**What you are asked to do:** Swap "gear" for "cog" and give back only the lines from the line with "Click the ftp://22.222.222.85 IP value" to the line with "pos(16,289)", leaving everything else in them unchanged.
— BEGIN Supplied records —
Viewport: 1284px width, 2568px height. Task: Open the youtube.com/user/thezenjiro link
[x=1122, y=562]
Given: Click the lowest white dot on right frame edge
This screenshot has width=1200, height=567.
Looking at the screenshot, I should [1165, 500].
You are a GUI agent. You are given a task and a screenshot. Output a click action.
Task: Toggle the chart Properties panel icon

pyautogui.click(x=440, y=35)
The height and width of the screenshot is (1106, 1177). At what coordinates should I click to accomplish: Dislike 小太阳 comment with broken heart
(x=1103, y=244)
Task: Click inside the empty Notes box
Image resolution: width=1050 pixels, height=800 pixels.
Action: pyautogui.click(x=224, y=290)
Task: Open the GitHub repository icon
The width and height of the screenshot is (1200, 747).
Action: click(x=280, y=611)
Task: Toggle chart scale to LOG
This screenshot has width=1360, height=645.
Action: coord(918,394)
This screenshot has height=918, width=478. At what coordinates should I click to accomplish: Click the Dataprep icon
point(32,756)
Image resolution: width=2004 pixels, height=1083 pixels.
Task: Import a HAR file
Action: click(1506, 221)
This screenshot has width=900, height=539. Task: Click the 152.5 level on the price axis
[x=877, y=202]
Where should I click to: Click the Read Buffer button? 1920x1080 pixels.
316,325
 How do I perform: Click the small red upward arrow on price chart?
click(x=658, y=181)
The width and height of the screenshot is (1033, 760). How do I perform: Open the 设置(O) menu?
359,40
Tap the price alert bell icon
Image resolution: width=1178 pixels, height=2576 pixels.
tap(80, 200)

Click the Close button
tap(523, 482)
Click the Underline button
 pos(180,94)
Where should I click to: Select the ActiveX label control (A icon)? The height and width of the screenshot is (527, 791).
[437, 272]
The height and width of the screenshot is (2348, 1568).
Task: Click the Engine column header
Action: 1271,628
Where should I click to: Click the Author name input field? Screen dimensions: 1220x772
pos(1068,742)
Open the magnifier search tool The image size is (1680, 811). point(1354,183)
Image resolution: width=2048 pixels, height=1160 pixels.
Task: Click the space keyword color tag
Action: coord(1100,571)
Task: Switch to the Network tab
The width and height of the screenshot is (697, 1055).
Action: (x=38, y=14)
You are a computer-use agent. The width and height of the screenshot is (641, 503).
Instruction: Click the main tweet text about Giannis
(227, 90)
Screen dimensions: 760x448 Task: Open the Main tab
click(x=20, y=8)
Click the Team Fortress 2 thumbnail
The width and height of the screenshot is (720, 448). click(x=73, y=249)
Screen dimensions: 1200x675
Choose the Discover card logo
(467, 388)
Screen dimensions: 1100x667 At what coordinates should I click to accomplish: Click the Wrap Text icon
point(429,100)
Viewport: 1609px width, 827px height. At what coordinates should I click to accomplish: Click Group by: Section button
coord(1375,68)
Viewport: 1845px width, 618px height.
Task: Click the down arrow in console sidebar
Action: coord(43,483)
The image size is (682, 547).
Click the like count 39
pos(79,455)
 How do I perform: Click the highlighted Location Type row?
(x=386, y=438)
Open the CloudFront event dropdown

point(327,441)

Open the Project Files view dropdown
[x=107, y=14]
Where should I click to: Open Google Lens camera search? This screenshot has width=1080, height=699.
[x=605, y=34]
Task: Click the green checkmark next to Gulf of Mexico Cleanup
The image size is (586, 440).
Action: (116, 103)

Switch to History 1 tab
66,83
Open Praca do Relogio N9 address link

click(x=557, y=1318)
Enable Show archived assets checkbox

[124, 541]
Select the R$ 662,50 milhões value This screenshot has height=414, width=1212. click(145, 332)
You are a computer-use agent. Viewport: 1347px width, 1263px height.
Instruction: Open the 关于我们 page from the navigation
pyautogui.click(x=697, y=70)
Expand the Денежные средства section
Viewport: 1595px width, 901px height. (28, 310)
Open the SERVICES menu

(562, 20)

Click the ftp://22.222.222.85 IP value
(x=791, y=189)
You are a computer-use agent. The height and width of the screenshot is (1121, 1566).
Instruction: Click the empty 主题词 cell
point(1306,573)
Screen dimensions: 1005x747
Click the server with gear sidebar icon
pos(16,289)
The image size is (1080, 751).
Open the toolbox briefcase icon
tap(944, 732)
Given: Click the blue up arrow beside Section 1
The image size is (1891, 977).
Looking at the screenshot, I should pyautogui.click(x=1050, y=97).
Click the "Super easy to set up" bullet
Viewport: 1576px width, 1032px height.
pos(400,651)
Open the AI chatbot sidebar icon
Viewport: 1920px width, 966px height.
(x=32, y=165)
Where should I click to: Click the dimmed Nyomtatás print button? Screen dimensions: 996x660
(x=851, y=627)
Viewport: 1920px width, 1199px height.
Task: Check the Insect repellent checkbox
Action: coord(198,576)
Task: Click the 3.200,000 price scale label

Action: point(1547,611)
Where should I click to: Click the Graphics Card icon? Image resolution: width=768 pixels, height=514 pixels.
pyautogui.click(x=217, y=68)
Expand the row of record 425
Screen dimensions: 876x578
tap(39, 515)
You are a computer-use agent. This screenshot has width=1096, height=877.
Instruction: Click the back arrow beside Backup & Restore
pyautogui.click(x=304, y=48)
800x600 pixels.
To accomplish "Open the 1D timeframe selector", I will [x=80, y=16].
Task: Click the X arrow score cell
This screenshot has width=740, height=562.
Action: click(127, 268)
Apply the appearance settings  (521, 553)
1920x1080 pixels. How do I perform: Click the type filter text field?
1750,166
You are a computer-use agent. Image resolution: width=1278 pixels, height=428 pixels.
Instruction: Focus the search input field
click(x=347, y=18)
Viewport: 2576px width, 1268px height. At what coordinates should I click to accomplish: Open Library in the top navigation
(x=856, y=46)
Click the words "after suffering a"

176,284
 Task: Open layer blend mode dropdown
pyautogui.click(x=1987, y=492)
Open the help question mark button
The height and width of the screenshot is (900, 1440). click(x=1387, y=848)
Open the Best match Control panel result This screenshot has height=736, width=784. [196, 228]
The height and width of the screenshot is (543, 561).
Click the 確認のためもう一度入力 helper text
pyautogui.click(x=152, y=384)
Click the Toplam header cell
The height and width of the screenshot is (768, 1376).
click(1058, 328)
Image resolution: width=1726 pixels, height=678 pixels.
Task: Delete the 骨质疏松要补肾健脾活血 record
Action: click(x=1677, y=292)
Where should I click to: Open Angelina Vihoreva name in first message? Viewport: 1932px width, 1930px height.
— END Supplied records —
**Task output:**
Click the ftp://22.222.222.85 IP value
(x=791, y=189)
You are a computer-use agent. The height and width of the screenshot is (1121, 1566).
Instruction: Click the empty 主题词 cell
point(1306,573)
Screen dimensions: 1005x747
Click the server with cog sidebar icon
pos(16,289)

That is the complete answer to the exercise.